Of all scientists of our age, none can be more respected than Albert Einstein. Nor has any scientist to my knowledge treated children with greater thoughtfulness, trust and courtesy.
I tried to imagine what went through his mind when he read this letter. The central question was a beautifully worded one that would undoubtedly have pleased him with its deceptive simplicity. "Do scientists pray?"
Still, in doing so, he would need to take great care. He was speaking to children (and their teachers, no doubt, who would be eager to see how he would answer) who were brought up in a tradition very different from the one he left behind when he escaped the Nazis in Europe. This was a Christian Sunday school in an America that had been founded on an attempt to create a new world which left little room for compromise in matters of faith.
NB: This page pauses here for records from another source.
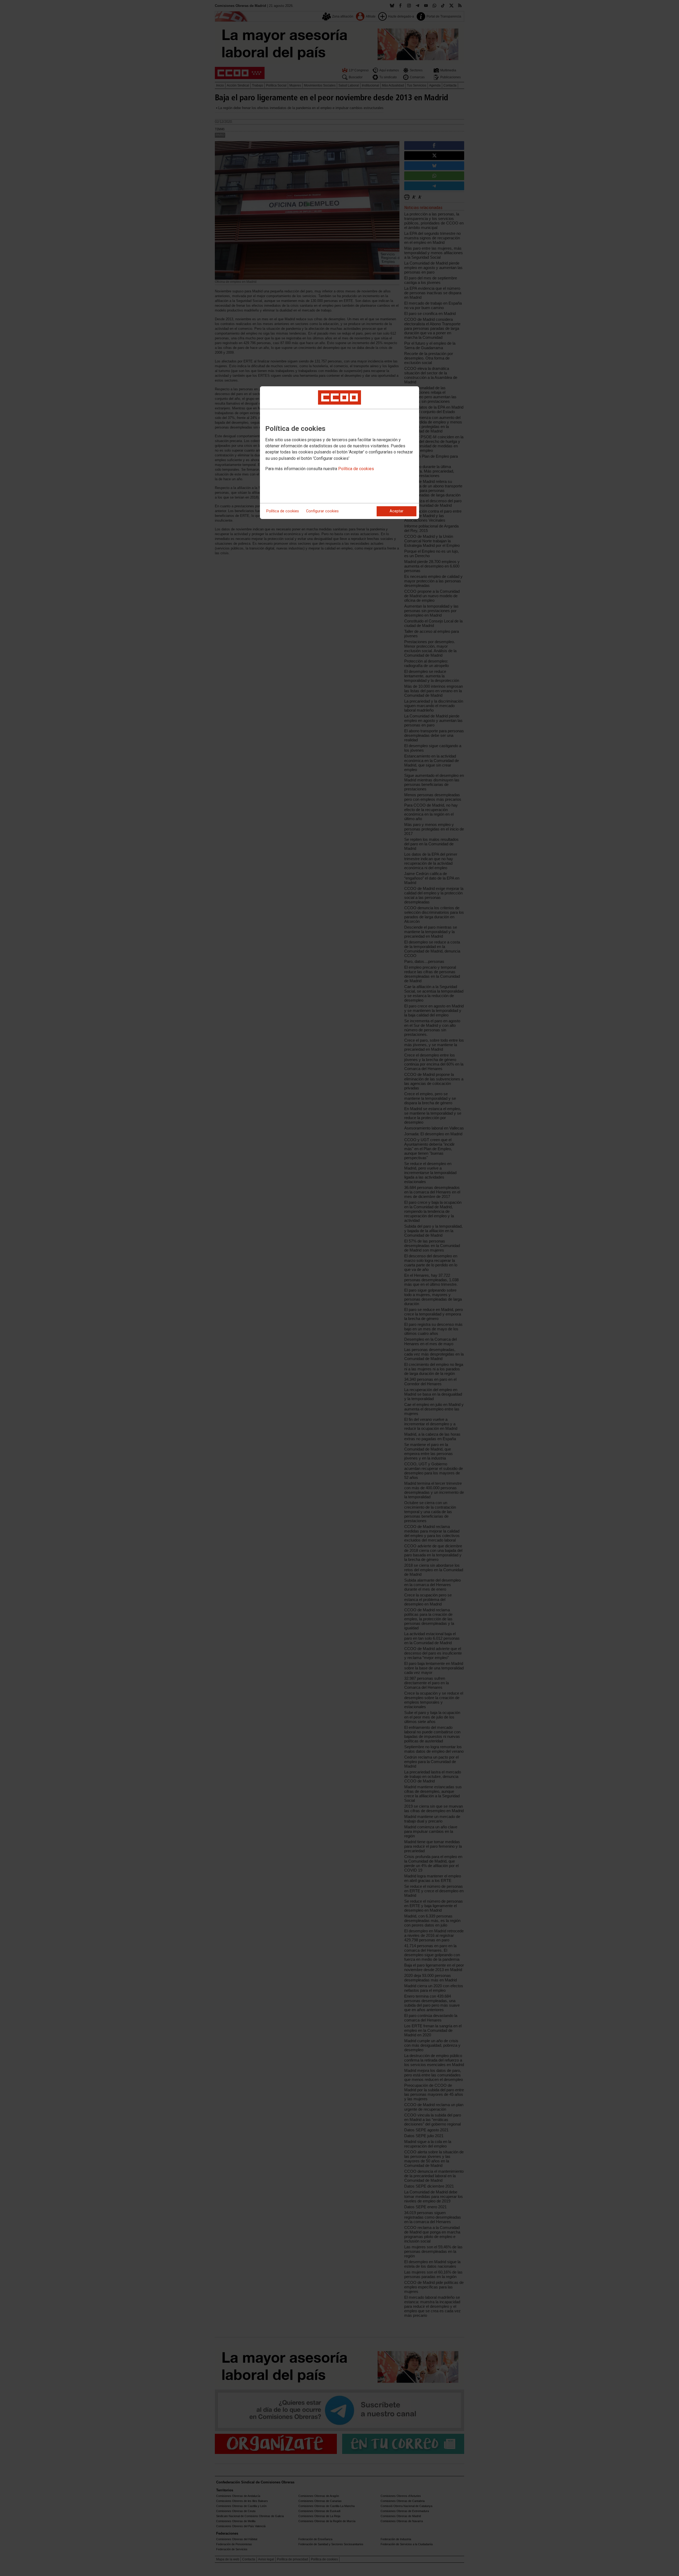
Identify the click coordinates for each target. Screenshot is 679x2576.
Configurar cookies (322, 511)
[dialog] (339, 452)
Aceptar (396, 511)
Einstein was by birth Jewish, and his life's work as a scientist demanded honesty and a ceaseless search for truth. The scientist's job is to theorise, and then to explore the truth or falsity of a hypothesis. Anything less is a betrayal of science and personal integrity. His answer had to be applicable to all humanity, which meant respect for all the great religious traditions; of the East as well as the West.
To me, his response, in just 150 words, is one of the great documents of this (no, last) century. It is not the least patronising; on the contrary, it is a lesson in humility and restraint.
He begins with a clear and concise declaration which would seem to be "No", but follows it with a necessary qualification relating science to faith.
His final paragraph is a masterpiece. It is not an evasion or cop-out. The more science explores the universe, from its apparent totality as an entity right down to the Higgs Boson, the more it is obvious that humans, for all that they do know, have only the faintest understanding of the reality behind a world where nothing can be ruled out.
That's as near the truth as we get, at this stage of human existence at least.